PROTESTERS ransacked the Thai consulate in Istanbul early yesterday after Thailand deported 109 ethnic Uighurs to their homeland in China.

The group of about 100 gathered at the consulate before dawn waving Uighur flags and brought down the Thai flag.

They then threw stones at the building, smashing windows and broke into the offices, where they destroyed pictures and furniture and scattered files.

Police allowed the protesters to pray outside the consulate before taking nine of them away for questioning.

Turkey’s ties with China have been strained over reports in Turkey that Uighurs were being mistreated and prevented from worship and fasting during the Muslim month of Ramadan.

Protests broke out across Turkey, and on one occasion a group of nationalists in Istanbul tried to attack a group of Korean tourists, mistaking them for Chinese nationals.

Thai deputy government spokesman Major General Verachon Sukhonthapatipak said that the group of Uighur migrants had come to Thailand a year ago along with others claiming Turkish nationality.

“We found that about 170 of them were Turkish, so they were recently sent to Turkey,” he said. “And about 100 were Chinese, so they were sent to China as of this morning, under the agreement that their safety is guaranteed according to humanitarian principles.”

China has been fighting Islamist Uighur terrorists in western Xinjiang province.

The Turkish Foreign Ministry condemned the deportations.

Uighurs share a common Turkic linguistic heritage with Turks.

★ ★ ★ ★ ★

__REQUIREMENT A__
Print the passage of the article on the Thai consulate protest from "Turkey’s ties with" to "for Chinese nationals." without any changes.

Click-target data
★ ★ ★ ★ ★

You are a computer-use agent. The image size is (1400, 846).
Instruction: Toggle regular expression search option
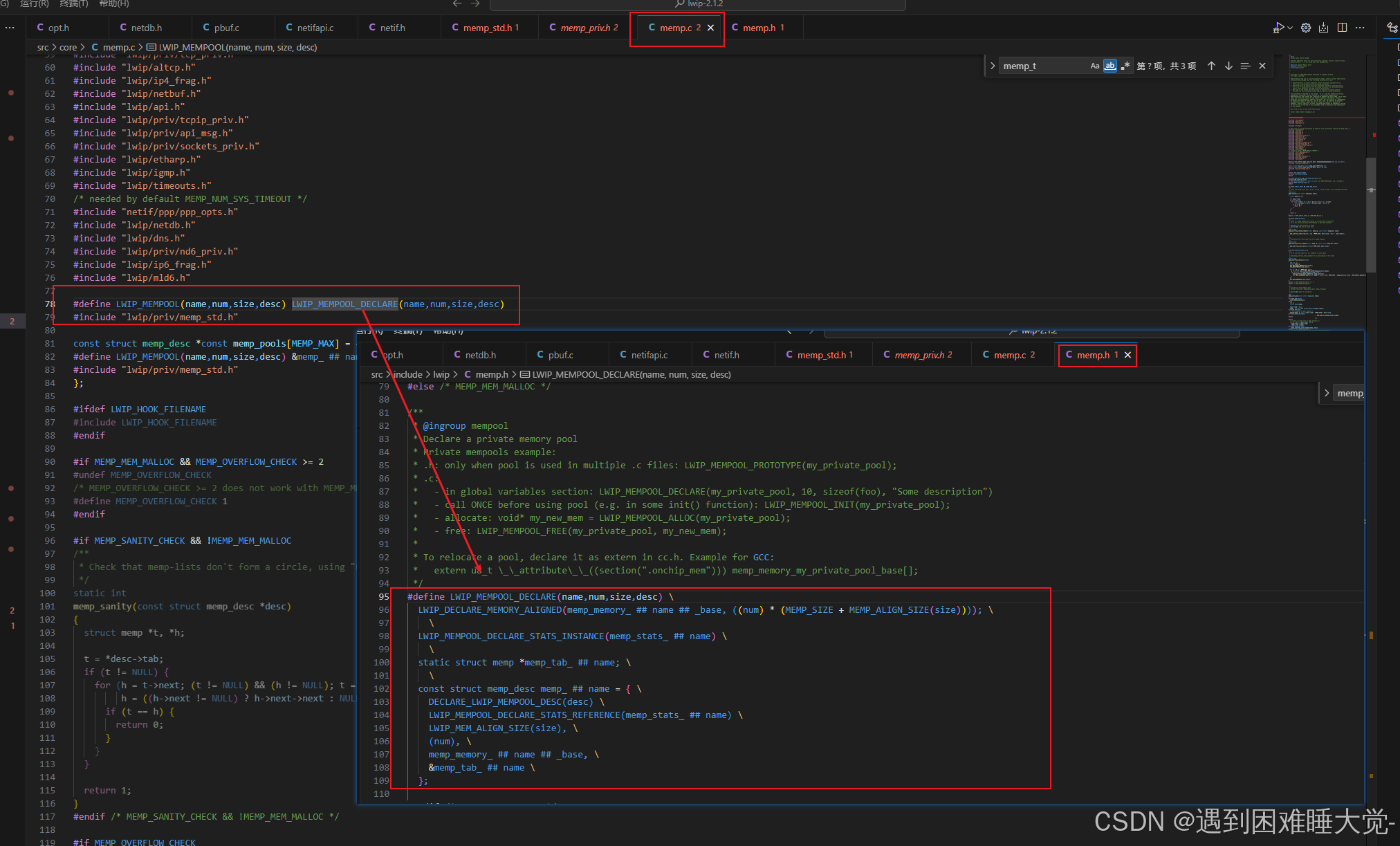pyautogui.click(x=1125, y=66)
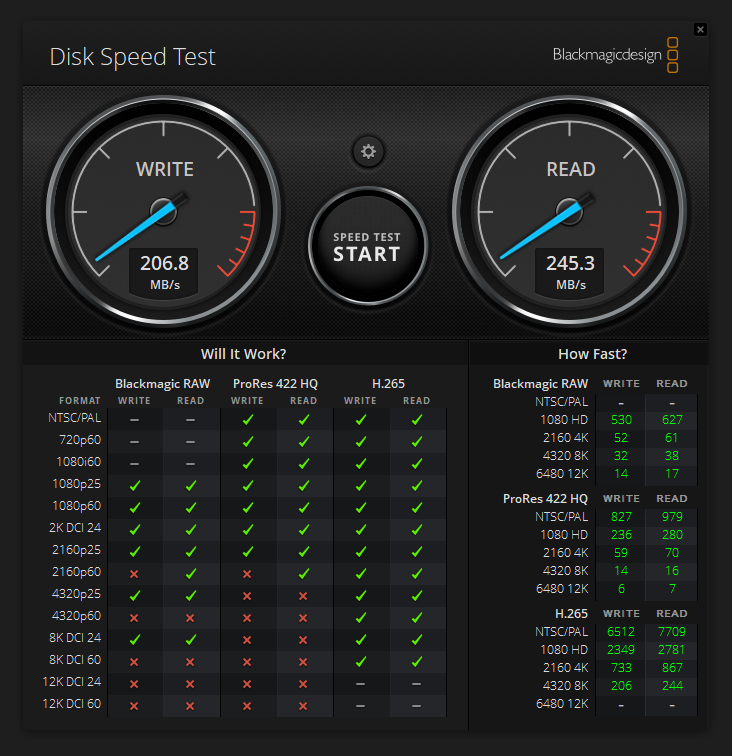Viewport: 732px width, 756px height.
Task: Select the "Will It Work?" panel header
Action: [x=244, y=354]
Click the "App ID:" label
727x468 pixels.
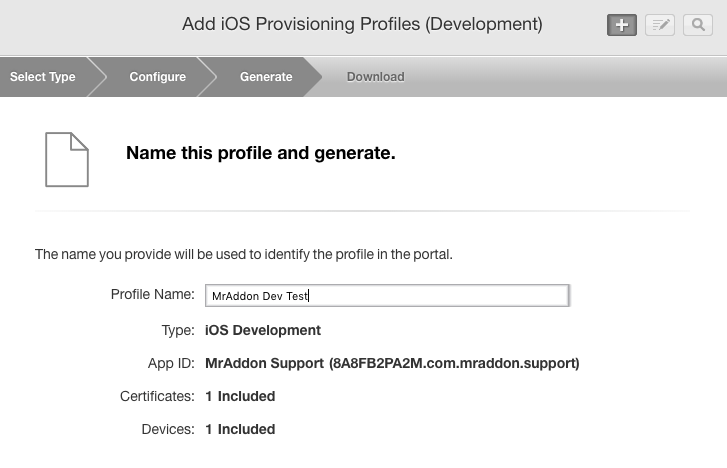(170, 363)
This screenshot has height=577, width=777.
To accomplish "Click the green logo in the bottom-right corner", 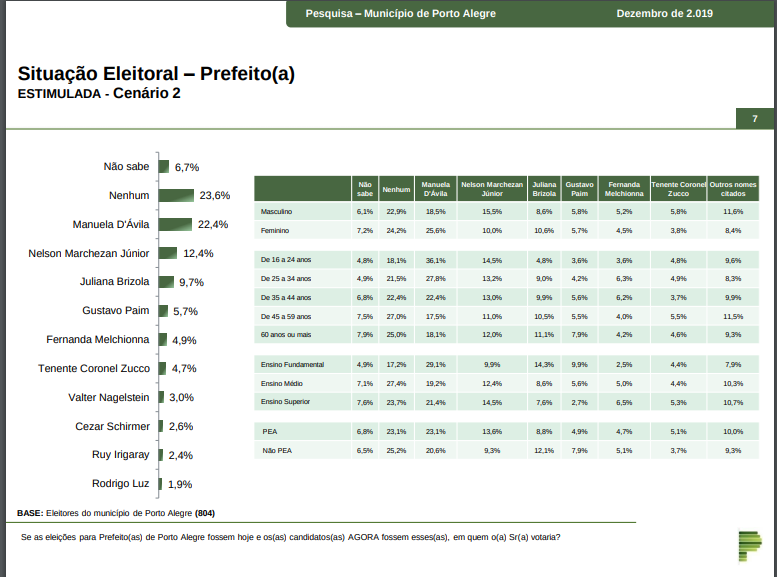I will (748, 547).
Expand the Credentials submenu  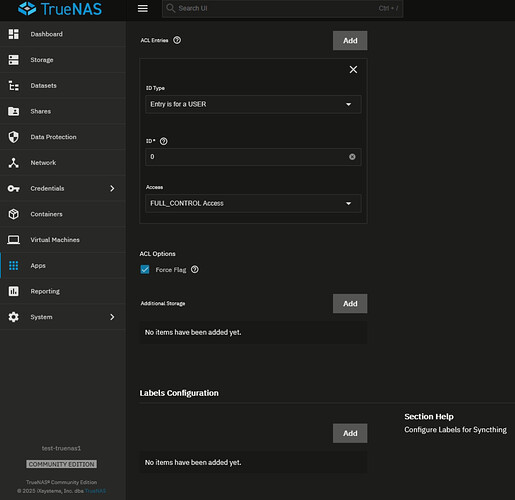112,189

★ ★ ★ ★ ★

__REQUIREMENT B__
Please output the records exactly, from their first line through the line containing "Action: [x=244, y=354]", and leave the pictures out.

__RESULT A__
Turkey’s ties with China have been strained over reports in Turkey that Uighurs were being mistreated and prevented from worship and fasting during the Muslim month of Ramadan.

Protests broke out across Turkey, and on one occasion a group of nationalists in Istanbul tried to attack a group of Korean tourists, mistaking them for Chinese nationals.

__RESULT B__
You are a computer-use agent. The image size is (1400, 846).
Instruction: Toggle regular expression search option
pyautogui.click(x=1125, y=66)
Viewport: 732px width, 756px height.
Task: Select the "Will It Work?" panel header
Action: [x=244, y=354]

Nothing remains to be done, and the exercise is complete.